Discord on the leadership team at a consumer healthcare company negatively affected employee engagement and the quality of their services. Plagued by low levels of respect, avoidance of stressful topics, and a culture of keeping secrets, most team members had given up on effective teamwork. Their HR partners suggested team development.

Skeptical that team development would make anything better, but with employee engagement and service quality in the balance, the leaders were willing to give it a try.

The Boda approach

The team development engagement brought the team together once a month for six months. The plan was flexible enough to account for the team’s considerable time constraints, while maintaining the consistency required for sustained development.

The first step was to have the team evaluate how they were doing, using the Boda Team Assessment. Each team member provided qualitative and quantitative data about how the team functioned on 20 dimensions that correlate to team effectiveness, including areas such as productivity, purpose, skills, experience, trust, collaboration, and accountability. Open-ended questions provided context for the quantitative data.

Two Boda coaches shared the report of the results at the first meeting with the team. The coaches and team members clarified the team’s current state and set benchmarks to assess the team’s progress.

In each subsequent monthly meeting, the Boda coaches helped the team create goals, share feedback with each another, see where they were working well together, and understand what still needed to improve. In a series of structured conversations and activities, the team established operating principles and made individual commitments as leaders and team members to help the team operate more effectively and positively affect the larger organization. The team addressed their trust and respect issues, and learned how to have productive conflict, avoid damaging behaviors, and navigate difficult conversations. The team also completed assignments between sessions.

The results

Three months in, the team was ahead of their goals and already operating more effectively.

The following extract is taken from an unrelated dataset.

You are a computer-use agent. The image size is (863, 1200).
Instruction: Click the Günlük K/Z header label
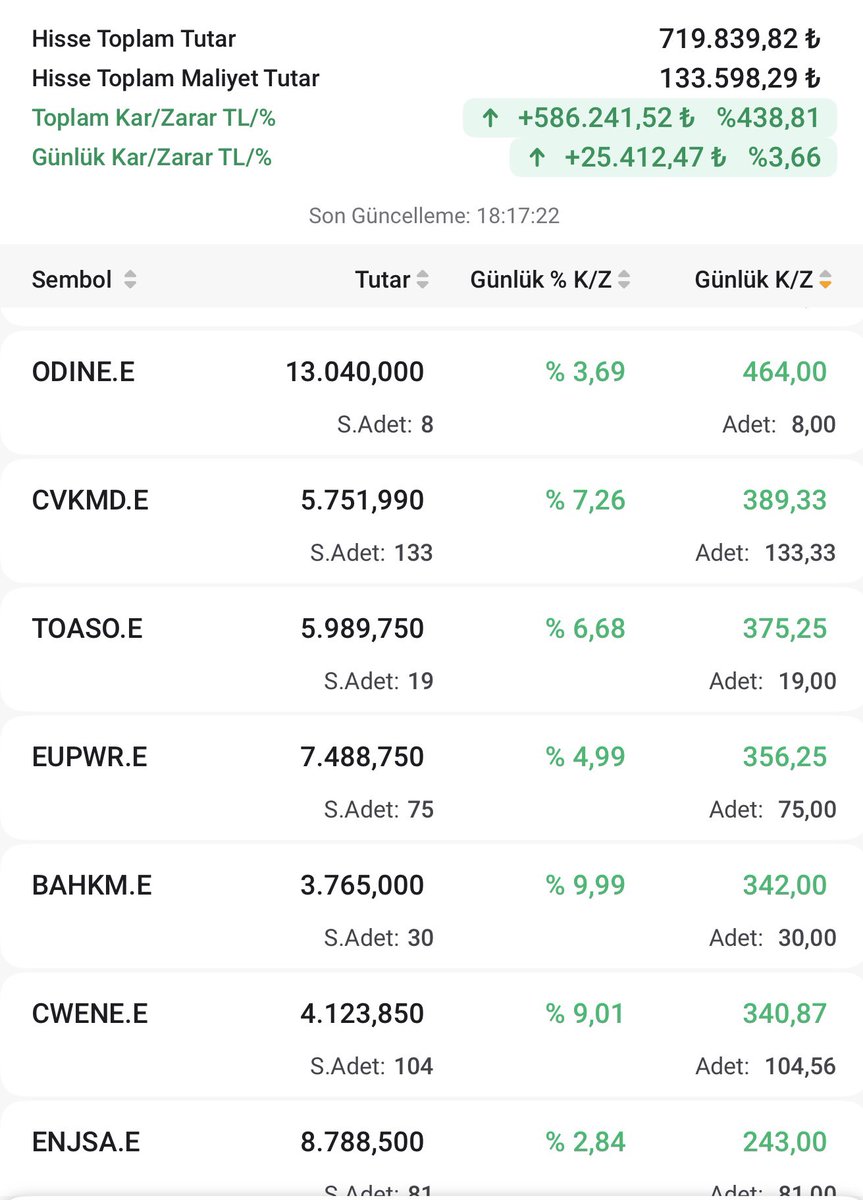pos(754,280)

Team members were finding ways to work together more effectively—and even have fun together. The results of a second assessment at this point showed that the team had moved the needle in their key development areas. At the end of six months, the team’s visible progress received positive feedback from senior leaders in the organization, who had noticed improvements in the team.

Building on these positive changes, the team developed a plan to keep the momentum going after the coaching concluded, including regular team meetings that were structured similarly to the team development sessions and permanently adopting their operating principles.